Cette connaissance est aussi un engagement.
Depuis des années, le climatologue et professeur de physique suisse Reto Knutti ne se lasse pas de sensibiliser la société et les politiques aux risques de notre mode de vie: «Nous avons le choix. Nous savons que nous devons réagir au changement climatique, mais nous ne sommes pas encore d’accord sur la manière de le faire.» Sa déclaration suscite également des critiques. Selon lui, c’est à cause de la lenteur du système politique que d’importants projets de loi sur le climat sont restés au point mort.

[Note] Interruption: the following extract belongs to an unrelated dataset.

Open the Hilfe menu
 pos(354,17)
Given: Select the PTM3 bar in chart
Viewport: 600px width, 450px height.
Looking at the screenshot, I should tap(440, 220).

En fait, le rejet de la loi sur le CO2 a fait prendre à la Suisse un retard considérable dans la réalisation de ses objectifs climatiques. Presque personne ne s’attendait à ce que même le compromis du compromis tombe à l’eau. «La politique d’intérêts de l’UDC et du lobby pétrolier et automobile a rendu impossible toute décision rationnelle dans ce cas», déplore le climatologue.
La tentative de la dernière chance
Aujourd’hui, la Suisse se lance dans une nouvelle tentative. Mercredi, le gouvernement national a adopté un contre-projet direct à l’initiative sur les glaciers. Il souhaite inscrire dans la constitution le même objectif que les initiateurs: zéro émission nette de gaz à effet de serre d’ici à 2050.
Contrairement aux propositions de l’initiative, le Conseil fédéral rejette l’interdiction d’utilisation des énergies fossiles et veut rendre la transformation «économiquement supportable». La traduction concrète de ce que cela signifie n’est pas vraiment claire.
Ce qui est sûr, c’est qu’il s’agit probablement d’une des dernières chances de sauver la politique climatique suisse.